Use the divergence theorem to calculate the flux of the vector field F(x,y,z)=(x^3)i+(y^3)j+(z^3)k out of the closed, outward-oriented surface S bounding the solid x^2 + y^2

Question

Use the divergence theorem to calculate the flux of the vector field F(x,y,z)=(x^3)i+(y^3)j+(z^3)k out of the closed, outward-oriented surface S bounding the solid x^2 + y^2 <= 16 and 0<= z <= 7.

tiffany_rhodes · Answer

I calculated the divergence of F to be: 3x^2 + 3y^2 + 3z^2 = 3(x^2+y^2+z^2). I really just need help understanding whether I should spherical coordinates, etc.
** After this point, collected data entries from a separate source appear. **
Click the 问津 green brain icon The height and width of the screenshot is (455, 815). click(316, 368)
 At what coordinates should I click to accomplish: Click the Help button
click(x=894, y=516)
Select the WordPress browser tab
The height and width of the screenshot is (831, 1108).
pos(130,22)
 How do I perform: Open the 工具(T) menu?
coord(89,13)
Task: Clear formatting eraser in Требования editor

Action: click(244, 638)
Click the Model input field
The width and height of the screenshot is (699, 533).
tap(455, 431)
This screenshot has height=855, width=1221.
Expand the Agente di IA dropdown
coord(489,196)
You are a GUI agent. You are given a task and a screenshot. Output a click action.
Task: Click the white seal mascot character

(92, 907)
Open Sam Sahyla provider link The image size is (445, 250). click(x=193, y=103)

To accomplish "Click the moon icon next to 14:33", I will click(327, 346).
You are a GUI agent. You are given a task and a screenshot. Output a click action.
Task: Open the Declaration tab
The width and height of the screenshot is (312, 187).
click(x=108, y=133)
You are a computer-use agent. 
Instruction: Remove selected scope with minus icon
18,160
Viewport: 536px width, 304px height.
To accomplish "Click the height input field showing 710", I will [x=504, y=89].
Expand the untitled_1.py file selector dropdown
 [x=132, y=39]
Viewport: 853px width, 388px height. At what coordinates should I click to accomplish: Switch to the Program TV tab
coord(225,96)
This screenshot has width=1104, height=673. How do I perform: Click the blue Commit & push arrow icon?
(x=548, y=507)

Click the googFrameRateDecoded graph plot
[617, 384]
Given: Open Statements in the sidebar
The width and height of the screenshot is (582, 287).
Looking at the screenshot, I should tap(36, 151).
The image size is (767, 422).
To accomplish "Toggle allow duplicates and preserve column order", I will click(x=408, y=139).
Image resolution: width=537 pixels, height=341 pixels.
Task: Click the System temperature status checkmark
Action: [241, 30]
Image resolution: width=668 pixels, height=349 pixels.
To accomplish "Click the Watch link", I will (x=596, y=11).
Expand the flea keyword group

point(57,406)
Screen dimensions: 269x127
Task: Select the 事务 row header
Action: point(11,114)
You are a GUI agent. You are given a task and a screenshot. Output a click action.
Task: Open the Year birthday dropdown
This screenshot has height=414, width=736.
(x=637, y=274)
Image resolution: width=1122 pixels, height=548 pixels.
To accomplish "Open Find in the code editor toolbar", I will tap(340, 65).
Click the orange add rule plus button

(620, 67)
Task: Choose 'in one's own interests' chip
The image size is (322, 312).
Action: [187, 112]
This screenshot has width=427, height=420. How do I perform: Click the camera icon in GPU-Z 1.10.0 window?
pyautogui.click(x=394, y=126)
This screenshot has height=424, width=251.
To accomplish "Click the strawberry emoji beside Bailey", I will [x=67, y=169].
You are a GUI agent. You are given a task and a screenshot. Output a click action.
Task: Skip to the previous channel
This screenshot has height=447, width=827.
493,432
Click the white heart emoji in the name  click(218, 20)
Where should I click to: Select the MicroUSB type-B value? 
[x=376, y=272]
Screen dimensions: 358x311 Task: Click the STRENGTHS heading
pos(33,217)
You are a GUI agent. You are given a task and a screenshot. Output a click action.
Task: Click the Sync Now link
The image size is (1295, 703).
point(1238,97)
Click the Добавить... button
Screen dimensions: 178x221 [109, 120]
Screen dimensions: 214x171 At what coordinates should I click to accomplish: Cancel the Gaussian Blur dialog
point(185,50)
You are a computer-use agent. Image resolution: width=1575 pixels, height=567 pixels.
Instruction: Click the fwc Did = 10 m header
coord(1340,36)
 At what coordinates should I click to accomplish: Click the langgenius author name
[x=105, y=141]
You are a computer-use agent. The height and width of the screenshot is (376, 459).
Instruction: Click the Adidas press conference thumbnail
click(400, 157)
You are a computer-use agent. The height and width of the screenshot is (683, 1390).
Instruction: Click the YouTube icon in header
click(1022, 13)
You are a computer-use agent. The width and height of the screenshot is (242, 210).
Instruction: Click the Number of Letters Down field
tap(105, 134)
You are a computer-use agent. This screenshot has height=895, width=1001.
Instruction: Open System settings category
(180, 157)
Once I get the problem set up, I know how to integrate.

tiffany_rhodes · Answer

$$3*\int\limits_{?}^{?} \int\limits_{?}^{?}\int\limits_{?}^{?} x^2 + y^2 + z^2 dx dy dz$$

inkyvoyd · Answer

Well, what's the shape of solid?

tiffany_rhodes · Answer

A solid cylinder?

inkyvoyd · Answer

ya, what kind of coordinate system do you think would make that easiest? ;)

tiffany_rhodes · Answer

ooh, cylindrical coordinates? :P

inkyvoyd · Answer

yeah... as far as I can tell... if you look at the integrand, you also get a nice expression... that is usually how I get an idea of what coordinate system to use. Don't forget to add the jacobian term r :)

tiffany_rhodes · Answer

Okay, I'll try that and see what I get. Thanks :)

inkyvoyd · Answer

good luck!